Humans can also track their favorite ospreys—the birds of prey generally return to the same nest year after year, and do so with the same partner. The male and female separate after the season and meet up again the following year, although some males, which hunt for food for the chicks and females, care for more than nest at a time, Stuempfig explains.
Even the recent bridge construction, a project that has run for three years, didn’t deter the ospreys from returning to the nest nearest to the Bayside Center.
“They did come back, although a little later this year,” Stuempfig notes. “It does look like there’s a new female.”
Approximately 85 osprey platform nests dot the waterways from Sea Isle City through Ocean City, Longport, Margate and Ventnor, and each nest produces an average of two chicks. While anyone can observe the birds from afar or paddle in kayaks for a closer look, Stuempfig says Web-streaming the feed will allow people to observe while leaving the nests alone.
He also hopes a closer look will deter people from polluting the bay. Ospreys are “junk collectors,” says Stuempfig, and he has found everything from plastic bags to T-shirts to discarded Barbie dolls in their nests.
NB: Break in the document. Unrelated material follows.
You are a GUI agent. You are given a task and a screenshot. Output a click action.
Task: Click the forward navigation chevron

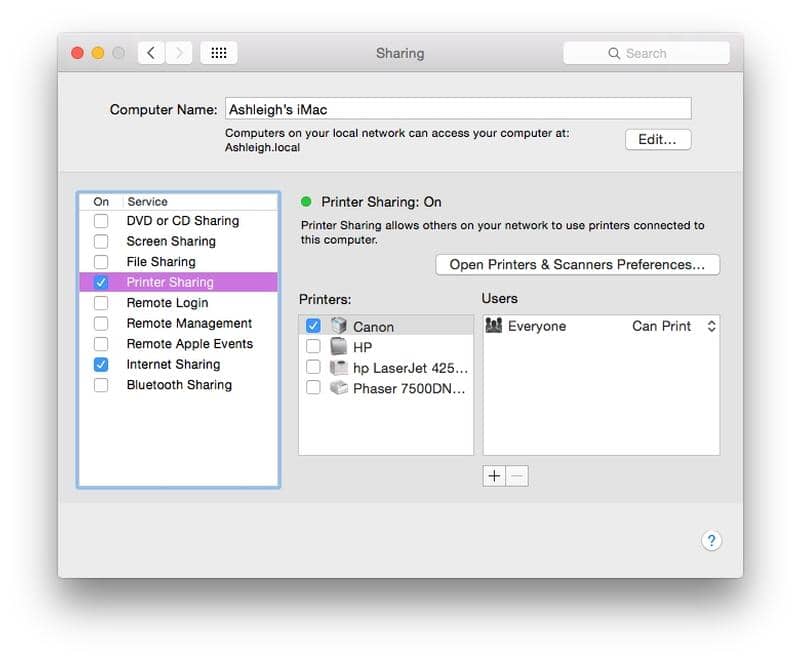179,52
“One year, I saw a chick who was completely wrapped in fishing line; it was cutting into the bird’s tissue,” Stuempfig, who has a license from the state to band the ospreys, recalls. “You’re never supposed to touch them, but I didn’t have a choice. I removed the bird and cut away the line. A week later, that bird, fortunately, was fine.”
While the Environmental Commission waits to hear news on funding the streaming feed, Stuempfig encourages everyone to take a moment and observe the ospreys in Ocean City.
“We can all use the bay recreationally, and the birds are right there,” he says. “Even people who don’t know about birds are just amazed at how big they are. It’s a thing to behold.”